А Владиславлев по-русски слышит совсем другое. Девичий голос, дрожа от гнева, говорит:
— Шкура, негодяй!.. Ты изменил Родине, ты убил инженера Лаврентьева, ты помогал фашистам обкрадывать «Большевичку». И теперь ты крадешь для них наше, кровное, советское… Подлец!
«Что говорит эта немка? В ее глазах, ставших совсем темными, ярость… Почему она так говорит? Откуда она знает про Лаврентьева?.. Нет, я схожу с ума!» — думает Владиславлев.
— Господа, господа, тут страшное недоразумение, — бормочет он, тяжело выбираясь из-за стола. Он весь дрожит. Вопреки всему обычный его румянец не сошел с лица, губы по-прежнему краснеют из-под пышных усов. Но призрачный свет карбида превращает красное в черное. Кажется, что это пьяное, испуганное лицо уже тронуто тлением.
— За все это я вас по приказу коменданта пристрелю на месте! — слышит часовой по-немецки.
— Собака, бешеная собака, ты больше не будешь кусать своих! Сейчас ты сдохнешь! — слышит Владиславлев по-русски.
Совсем отрезвев, Олег Игоревич бросается на колени, ползет к офицеру, цепляется руками за его сапоги, прижимается к ним.
— Она, фрейлейн Марта, она не фрейлейн!.. — отчаянно вопит он, о чем-то уже догадавшись.
— Молчать, негодяй!..
Один за другим гремят три выстрела. Грузное тело, сразу обмякнув, с глухим стуком рушится на пол.
— Охраняйте это! — приказывает офицер, указав парабеллумом на труп, и прячет оружие в жесткую кобуру. — За ним прибудет машина из комендатуры, а пока никого не подпускать ни к телу, ни к бумагам. Особенно к бумагам.
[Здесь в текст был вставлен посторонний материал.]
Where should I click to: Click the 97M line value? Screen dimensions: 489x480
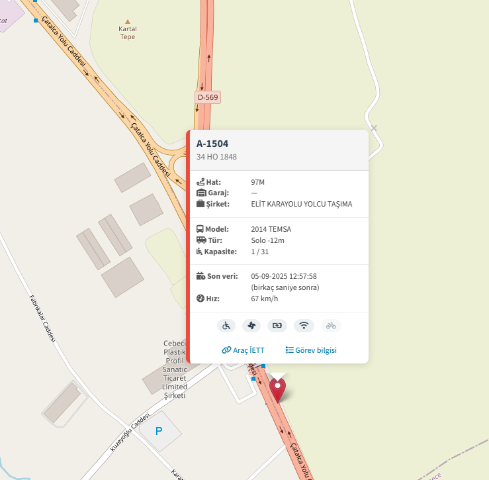257,182
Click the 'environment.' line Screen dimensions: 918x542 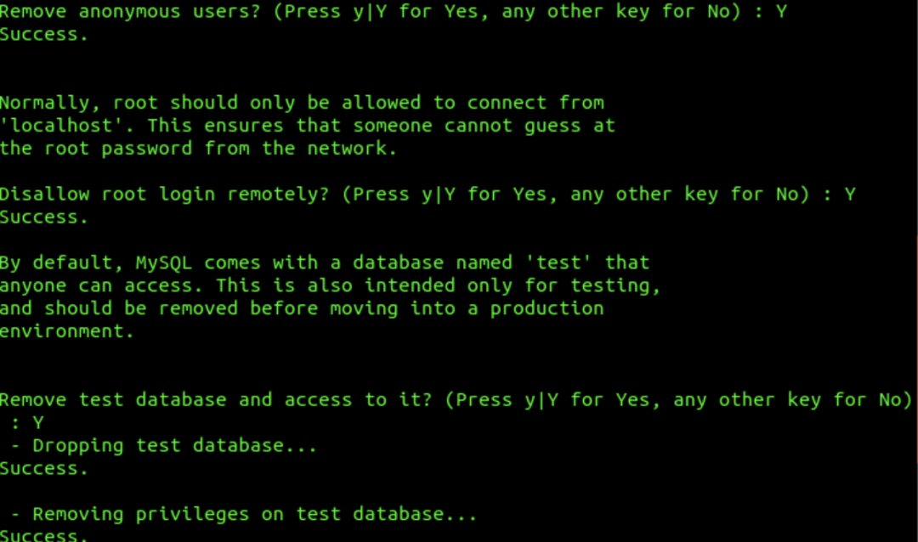[68, 331]
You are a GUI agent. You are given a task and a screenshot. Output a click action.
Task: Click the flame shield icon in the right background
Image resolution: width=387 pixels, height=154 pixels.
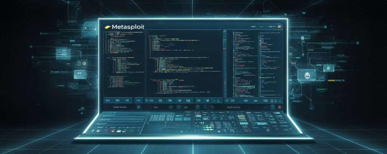pos(305,75)
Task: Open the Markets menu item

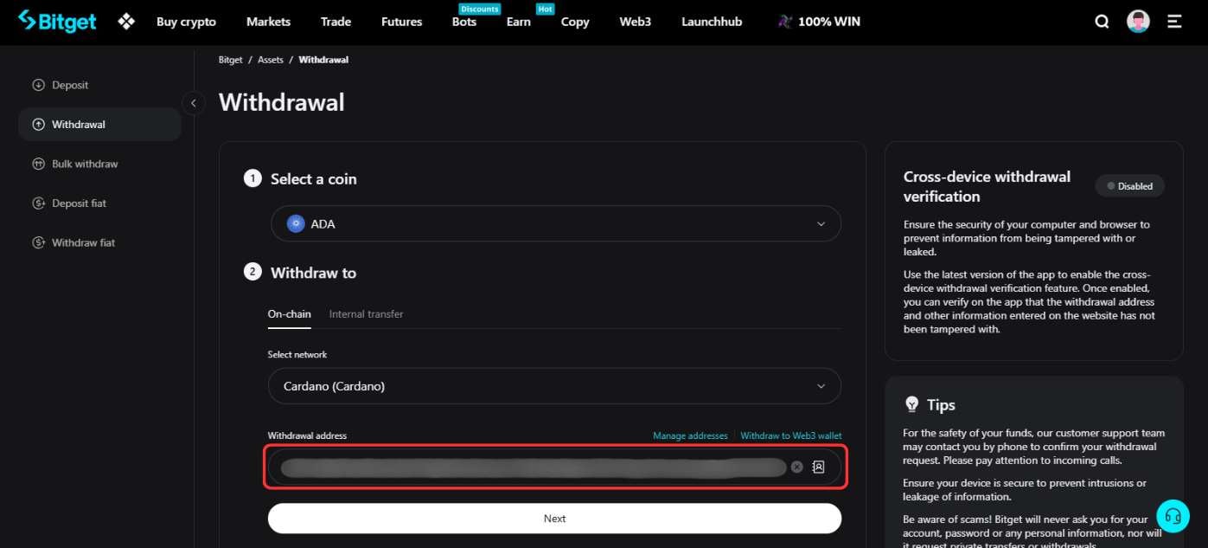Action: pos(268,22)
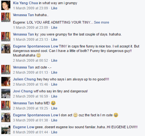Screen dimensions: 145x136
Task: Click Julien Chung's avatar thumbnail
Action: tap(6, 81)
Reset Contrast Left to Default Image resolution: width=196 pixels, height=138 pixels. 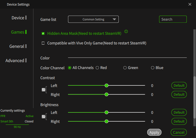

Небрежно козырнув, офицер выходит, пропустив вперед переводчицу. Мотоцикл трещит под окнами. Черная струйка крови темной змейкой выползает из-под лежащего на полу трупа и, расплываясь по паркету, подбирается к ногам часового. Тот отходит и становится по другую сторону двери. Часы выбивают один удар. Густой звук долго дрожит в пустой комнате. В это мгновение массивное здание бургомистрата начинает трястись. Дальнобойные снаряды с журавлиным курлыканьем, гаубичные — с шелестом несутся над городом.
Ровно в час ночи советская артиллерия возобновляет интенсивный обстрел..
17
Филипп Шаповалов явился домой в полдень. Взрослые были на работе. Дверь открыли ребята. — Он тотчас же узнал похудевших, вытянувшихся Лену и Вовку. Третий — тоненький мальчуган с пестрым от веснушек лицом, с прямыми соломенными волосами — был ему незнаком.
— А ты что за птица? — спросил Филипп, сбрасывая с плеч увесистый солдатский мешок из тех, что в войну почему-то именовали «сидорами».